11

For Wendy, the Agapemone was a safe haven of order. She knew what she had to do, when it had to be done, how long it was supposed to take. Services and meals were scheduled. Duties came around on a roster. The little unstructured time she had was filled with supplementary committee meetings, organized readings or simple prayer. She recognized that, for some of the Brethren, the Agapemone was a God-given excuse never to think for themselves. Marie-Laure, with her convent experience, probably hadn’t made a decision since joining the community. And Derek, whose entire life involved going along with things, thrived on imposed routine.

It was simple to live by the rules, but today Wendy had failed. Having missed the breakfast ceremony, her whole day was out of whack. She had a nervous spurt of sinfulness at the neglect of her duties. At the festival, her special province was the crafts stream; jewellers, silk printers, wood-turners. This morning, she was supposed to have visited the field where the stalls were to be set up, checking that each was in its place according to the prearranged pattern. She hadn’t gone.

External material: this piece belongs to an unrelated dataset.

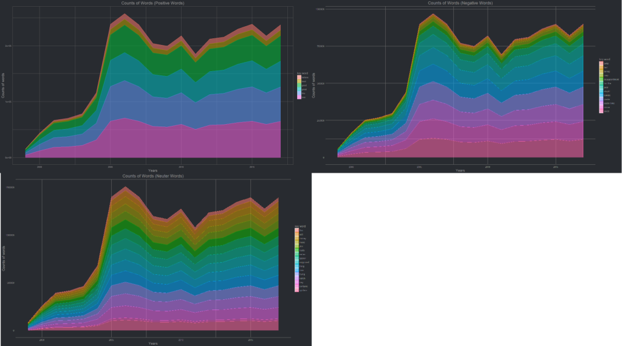622x346 pixels.
Task: Click the 'bad' legend entry in Negative chart
Action: click(605, 67)
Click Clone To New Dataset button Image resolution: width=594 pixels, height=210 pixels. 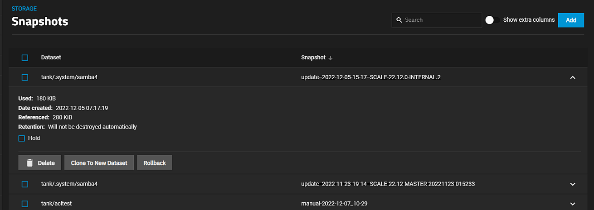[x=99, y=163]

With all the Brethren about their particular tasks, regimented by Mick or James, Wendy was alone, at a loose end. It was as if she had used an excuse to get out of a PE lesson. Unsupervised, she was free to do whatever she wanted. But she had never known, not as a schoolgirl and certainly not now, what she wanted. She wandered through the third-storey gallery, an empty and rarely used space that ran the length of the Manor House, and let herself out on the balcony.

She was facing away from the festival site, in the shade, looking further up the hill towards the woodland. The festival had spilled around the house, and she could see people exploring the woods. There were marked areas off-limits to the crowds, but the boundaries would become blurred over the next couple of days. A couple of bikers were pissing against a tree. The shade became colder. They saw her and roared drunkenly, shaking cocks at her with feeble pelvic thrusts. They had beards, proper faces. Laughing, they zipped up and went away. Badmouth Ben was out there somewhere, but Wendy felt safe in the Agapemone itself, as if Beloved radiated a protective shield.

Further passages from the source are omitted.